Arzobispo de Rabat: “el documento de Abu Dabi es una bomba de efecto retardado”

Fuente: Carlos Esteban / InfoVaticana

El cardenal arzobispo de Rabat, Cristóbal López Romero, ha dicho en el encuentro episcopal sobre inmigración que se celebra en la ciudad italiana de Bari que “el documento de Abu Dabi -firmado por el Papa con autoridades islámicas sobre la fraternidad humana- es una bomba de efecto retardado”.

López cree que el verdadero efecto, el alcance real del documento de acercamiento entre religiones suscrito por Francisco durante su viaje a los Emiratos Árabes, solo “dará fruto en los próximos cinco, diez, veinte años”.

Para el arzobispo, elevado al cardenalato por Francisco, el documento establece un paradigma completamente nuevo. Según López, “ha terminado la etapa de diálogo que se basaba en la tolerancia”. Ahora, en cambio, “ha comenzado el diálogo de la amistad, de la convivencia, del conocimiento recíproco, del respeto y apertura mutua y del trabajo conjunto para edificar un mundo mejor”.

Quizá sea un hermoso panorama, pero nos tememos que tenemos muy poco sobre lo que construir ese diálogo, y que, si diálogo presupone la existencia de dos partes, hasta ahora hay una que ha hablado muy poco y cedido menos. Hay, incluso, cierto desprecio por las creencias ajenas en ese suponer que lo que creen es tan nimio que basta hablar las cosas para ignorarlo o hacerlo desaparecer.

Cristo es Dios o Cristo no es Dios. Es difícil encontrar una ‘tercera vía’ en esto. El Corán es la palabra increada y coeterna de Alá y entonces hay que obedecerlo cuando dice que no hay que tener por amigos a cristianos y judíos. O no lo es, pero eso va a hacer difícil dialogar con musulmanes verdaderamente comprometidos con su fe.

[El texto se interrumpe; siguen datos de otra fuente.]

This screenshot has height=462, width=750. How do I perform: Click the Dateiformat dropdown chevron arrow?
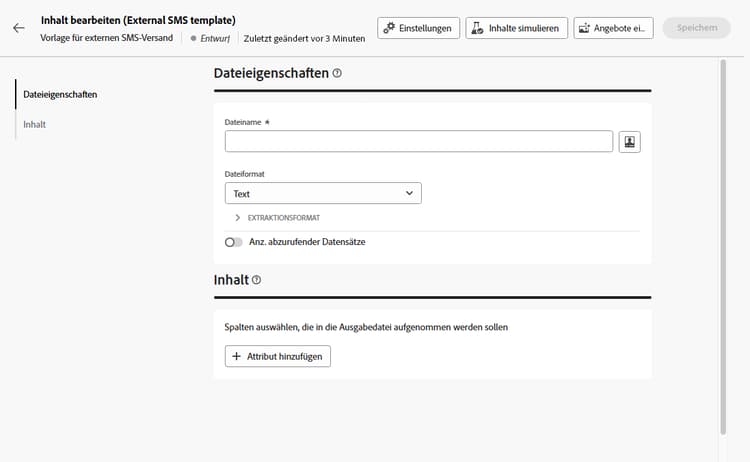tap(409, 193)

Otra opción, naturalmente, es no negar esas profundas diferencias sino darles nula importancia. Pero cuando se trata de creencias que están en la raíz misma del destino del ser humano, que son mucho más importantes que el Cambio Climático o el desarrollo económico o cualquier otra circunstancia efímera, por grande que sea su peso en el tiempo, negar su importancia es negar su realidad.